I explained that I was a vegetarian, told them which restaurants I had already eaten at, and confessed that I preferred places that were cheap. They gave me suggestions and named restaurants as quickly as I forgot the unfamiliar pronunciations. They continued to argue in Turkish, throw out a suggestion, speak in Turkish, another suggestion, until their voices coalesced into a loud, incoherent mess.
Fearing that I was going to lose control on the class I suggested that we play a game to break the ice, “Has anyone ever played Two Truths and a Lie?”
Everyone shook their heads. I explained the game, gave an example, and asked the woman on my right to begin. She was a bit shy and said she didn’t know what to say.
“Would you prefer someone else to go first?” I asked.
She nodded.
“Okay, we’ll come back to you then,” I said.
The most talkative student began by telling the class two truths about himself and one lie. He was with his girlfriend and she spotted the lie right away. The students gave a show of hands to the statement they felt was a lie. If the liar was successful, I gave them a candy bar and if the voters were correct, they received a candy bar. As the game moved around the circle of students, I could see the timid ones starting to open up. They were laughing and having fun, and by the end of the game everyone had a candy bar.

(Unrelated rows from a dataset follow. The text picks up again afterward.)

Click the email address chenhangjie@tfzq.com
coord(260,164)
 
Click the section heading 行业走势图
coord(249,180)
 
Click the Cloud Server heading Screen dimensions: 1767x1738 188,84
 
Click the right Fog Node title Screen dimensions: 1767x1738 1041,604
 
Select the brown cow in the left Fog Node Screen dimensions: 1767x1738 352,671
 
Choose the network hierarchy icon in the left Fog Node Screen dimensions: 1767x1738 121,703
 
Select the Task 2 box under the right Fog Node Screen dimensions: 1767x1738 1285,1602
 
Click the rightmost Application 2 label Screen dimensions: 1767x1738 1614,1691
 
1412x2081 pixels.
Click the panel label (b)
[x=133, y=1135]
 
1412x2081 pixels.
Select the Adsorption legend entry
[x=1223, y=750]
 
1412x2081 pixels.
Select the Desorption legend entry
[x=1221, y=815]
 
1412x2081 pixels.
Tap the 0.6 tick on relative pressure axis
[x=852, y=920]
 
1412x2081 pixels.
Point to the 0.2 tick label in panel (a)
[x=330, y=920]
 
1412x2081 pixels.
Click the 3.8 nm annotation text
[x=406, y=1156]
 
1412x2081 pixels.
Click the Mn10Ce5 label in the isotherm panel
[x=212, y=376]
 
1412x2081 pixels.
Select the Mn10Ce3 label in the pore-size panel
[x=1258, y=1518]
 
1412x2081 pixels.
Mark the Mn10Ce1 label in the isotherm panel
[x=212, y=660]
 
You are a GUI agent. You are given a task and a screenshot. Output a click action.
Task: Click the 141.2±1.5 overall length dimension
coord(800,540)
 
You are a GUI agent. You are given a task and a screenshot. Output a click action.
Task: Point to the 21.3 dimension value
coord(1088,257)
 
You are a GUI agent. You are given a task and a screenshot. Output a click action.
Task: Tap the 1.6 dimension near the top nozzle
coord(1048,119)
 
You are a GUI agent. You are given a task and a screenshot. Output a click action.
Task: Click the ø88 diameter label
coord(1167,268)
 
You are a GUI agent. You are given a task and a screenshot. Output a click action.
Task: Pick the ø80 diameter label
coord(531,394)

“Open up your books to page seventy-two. Let’s go over some vocabulary and then we will have a discussion.”
The textbook was drier than my throat at the beginning of class. The suggested topic was about animal extinction and environmental protection written in such a way that even underperforming middle schoolers would feel bored and unchallenged. We talked about tigers, pandas, and turtles anyway. By the glow of their cell phones I could tell that several of the students were tuning out.
“Let’s play another game,” I suggested, telling everyone to get out of their chairs.
The game is call Picture Game and is part election, part high school yearbook fluff. The first player begins with, “Who would be the most likely to” and then fills in the rest of the sentence. On the count of three, all the players vote by pointing at the person they think would best fit the bill. Instead of voting, players can also defend from being voted on by crossing their arms to deflect a vote. After the first person decides what everyone is voting on, the next person decides, and then the next until everyone around the circle gets to pick what’s voted on. The talkative student went first.
“Who is the tallest in class?” he said.
Everyone pointed at me.
The woman to his right was next.
“Who is the most single?” She said, eyeing the other women in class.
On the count of three, all of the women in class crossed their arms, laughing, blushing, and checking to make sure that I noticed their relationship statuses.

After class, I was putting my materials away and a few of my students were talking to the academic administrator.
“Oh boy,” I thought, “They’re already complaining about me.”
I figured that today would probably be my first and last day.
“It was just as I thought,” the academic advisor said to me.
“What?” I asked a bit nervously.
“You know.”
I repeated my question.
“That there wouldn’t be any problems once they saw you,” she said giggling.

I met Jason back at the flat where we’re staying.
“So how’d it go?” he asked.
“I think they’re more concerned with what kind of genes I was born with than whether or not I’m actually a good teacher,” I said with all the dumb luck in a pretty, petty world.